In November 2023, the global temperature briefly exceeded 2 degrees C above pre-industrial levels, the upper limit set in the Paris Agreement in 2015. The world has witnessed rising carbon dioxide, temperature spikes, the loss of polar ice sheets, island inundation, and increased extreme weather events. While developed countries have historically contributed disproportionately to climate change, its impacts are borne widely by all nations. In India, Dalits, Adivasis, women, children, and the elderly are the worst hit. While the effects of climate change have primarily been observed at the environmental and societal levels, an unnoticed storm is brewing, impacting mental health—something we are unaware of and unprepared for.
Research indicates a deep connection between ecosystems and human health. Evolutionary biologists argue that we are unable to grapple with climate change because human brains evolved to react and respond to immediate threats. So while capitalism and overconsumption ensure human demands surpass the regenerative capability of the ecosystem, our cognitive biases prevent us from acting on its multifaceted impacts, such as pandemics, air pollution, and human migration. From a psychological perspective, this inability to comprehend the interconnectedness of the crisis prevents effective environmental or climate action.

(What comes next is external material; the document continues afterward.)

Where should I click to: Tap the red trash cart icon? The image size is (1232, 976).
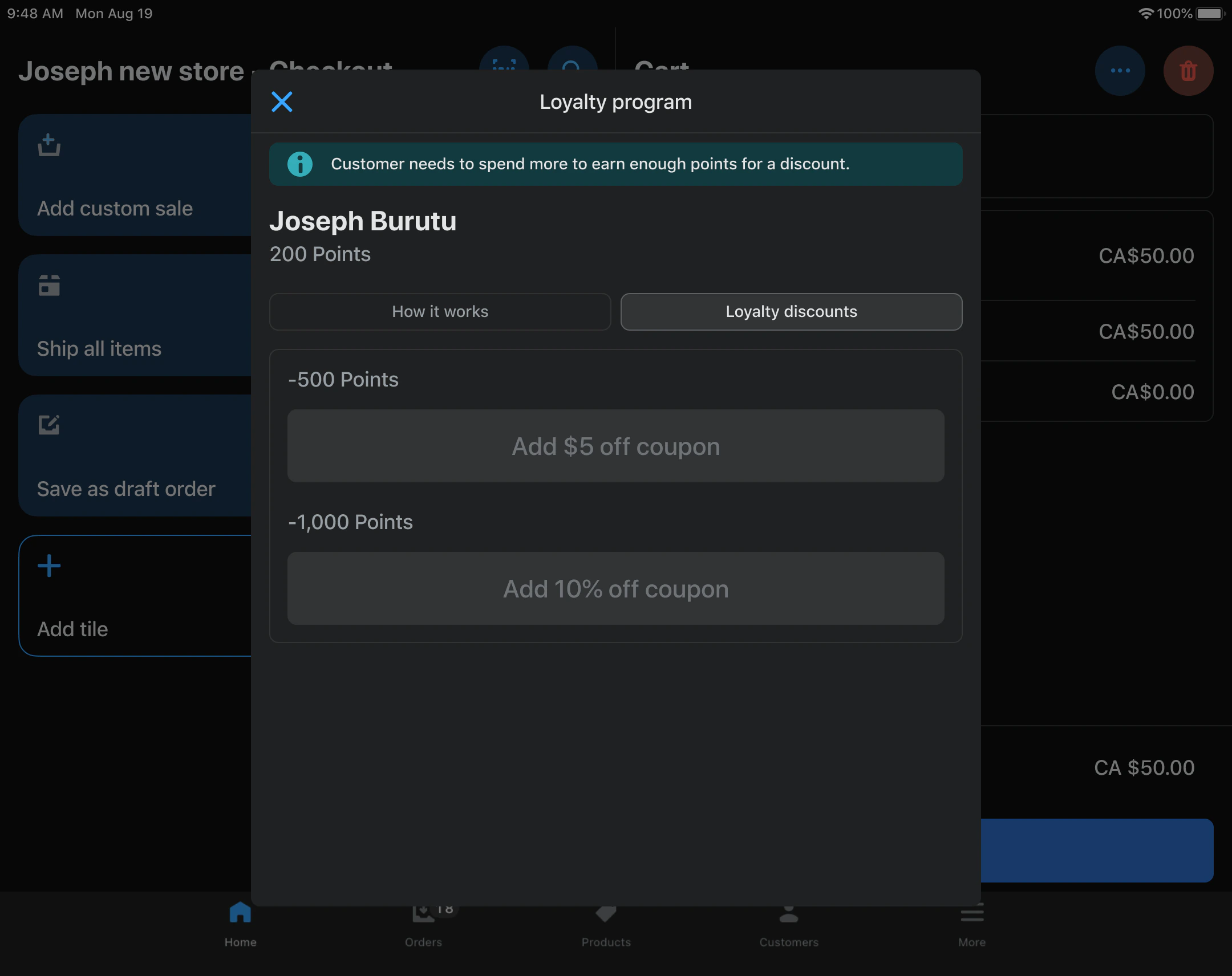point(1188,71)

The human brain remains an enigma. During the evolution of hominids, our cranial capacities tripled to house a larger brain. Ironically, evolutionary biologists argue that our palaeolithic brains are now severely challenged in the face of the rapid changes that modernity has wreaked over the last 200 years. This mismatch between our palaeolithic brains and contemporary challenges may contribute to prevalent mental health disorders. Some evolutionary psychiatrists say that mental health disorders persist because they are beneficial,
as they help conserve energy and slow down in challenging situations.
At the individual and family levels, climate change endangers children and teenagers, starting well before birth and affecting growth, cognition, and emotions. Heatwaves increase suicide risks among people. Direct mental health outcomes such as increased anxiety, depression, and post-traumatic stress disorder (PTSD) are expected to ensue with exposure to traumatic events such as wildfires and droughts. These may follow because of injuries and fatalities from disasters or a greater disease burden. The melting of permafrost exposes us to novel pathogens, some of which we have never experienced before.

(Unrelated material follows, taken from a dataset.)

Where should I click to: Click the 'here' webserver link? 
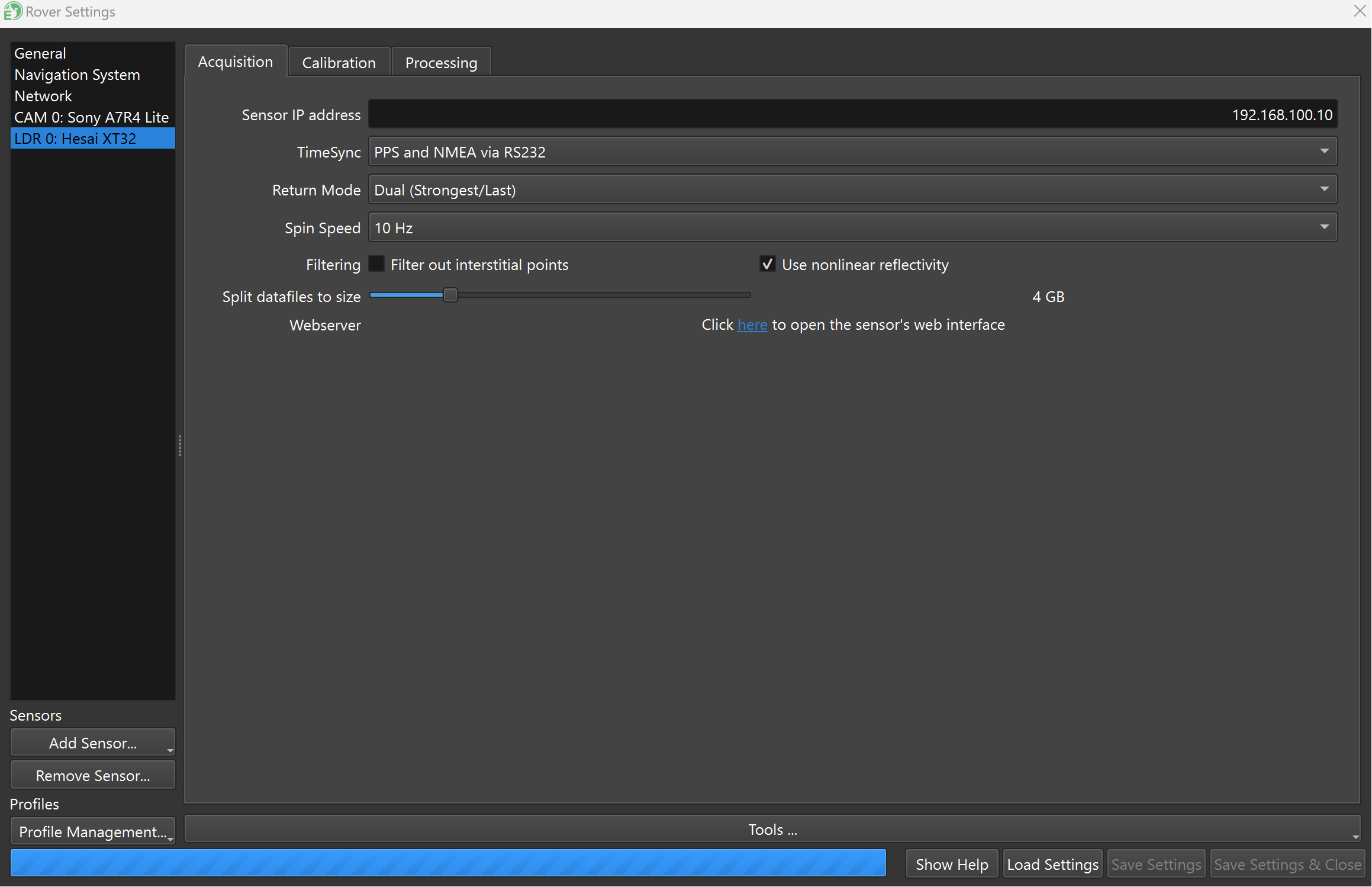tap(752, 324)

At the community level, living with an increased disease load is not only physically debilitating but could also result in increased social isolation and feelings of humiliation. Indirect pathways through social, political, and economic mechanisms such as poverty, food insecurity, and unemployment exist. For coastal and island nations, first-hand experiences of extreme weather events cause fear, grief, and loss. It is alarming when psychologists must coin new terms such as ‘eco-anxiety’ and ‘climate grief’ to capture these ideas. Communities that witness the loss of home experience distress, a phenomenon called ‘solastalgia’.

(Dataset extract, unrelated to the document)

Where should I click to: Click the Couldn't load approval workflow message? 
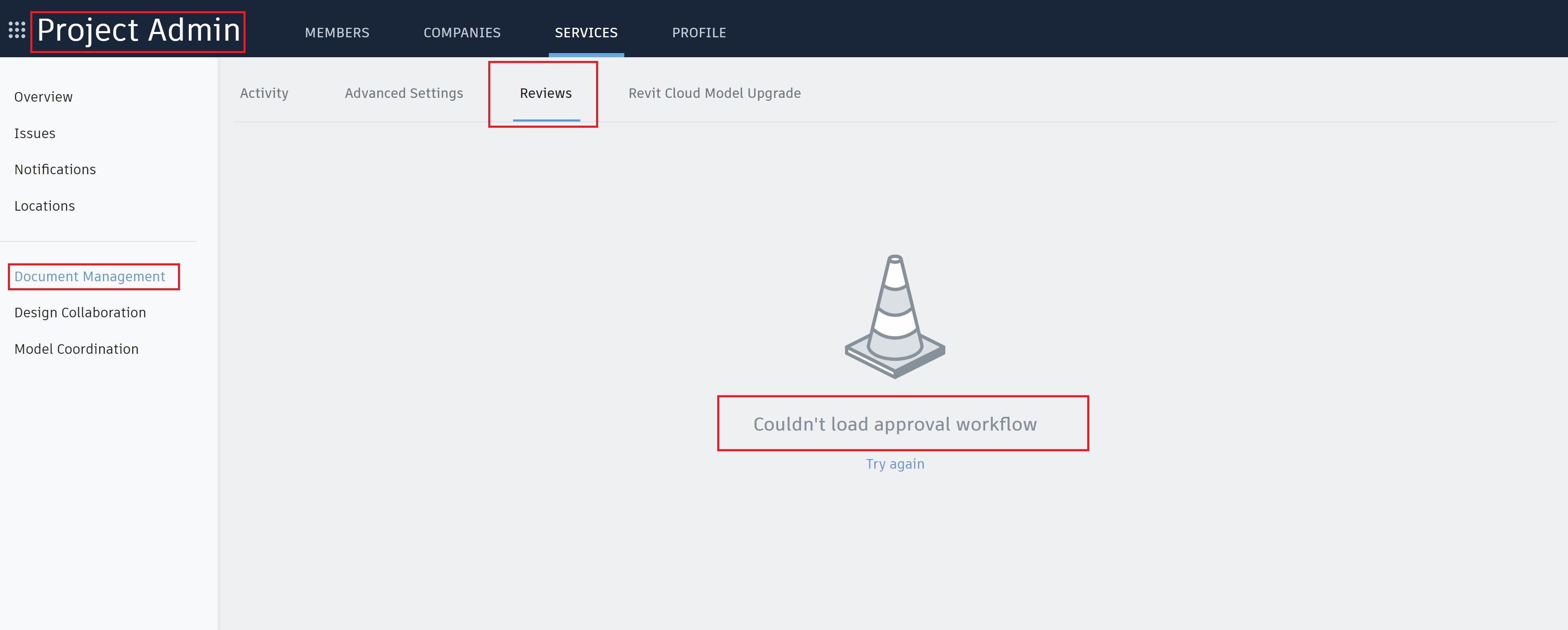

Climate-induced distress influences couples to decide against having children. Such is the effect of environmental change on the family. A desire to not reproduce is antithetical to the survival of a species. While it may not be ‘civilizational suicide’ the desire to forego children says something about the unfavourable times we live in.
India is currently experiencing its demographic dividend, which means that the share of working-age adults is the highest in the population. Given the large number of young people entering education and the workforce, the impacts that climate change will have on lives, livelihoods, and health—both physical and psychological—are of a critical magnitude.
As the world convenes in Dubai for the 28th annual Conference of the Parties (CoP-28) to the United Nations Framework Convention on Climate Change to discuss the Loss and Damage Fund and to deliberate on health for the first time, we need to consider losses that go beyond the material and physical. The Loss and Damage Fund focuses on infrastructural and financial losses that countries face and miss out on the impacts on our well-being and mental health—deemed non-economic losses.
It is indeed challenging to quantify pain, suffering, despair, and a reduced quality of life. Governments can, however, measure direct healthcare costs (counselling, medication, and hospitalisation), productivity losses (number of workdays lost), and disability and welfare costs due to chronic mental health conditions (disability rates, duration of support required). There is a lack of sufficient engagement in key areas of intervention, mitigation, and cost estimation in this highly neglected sphere of our lives. The time for course correction is now.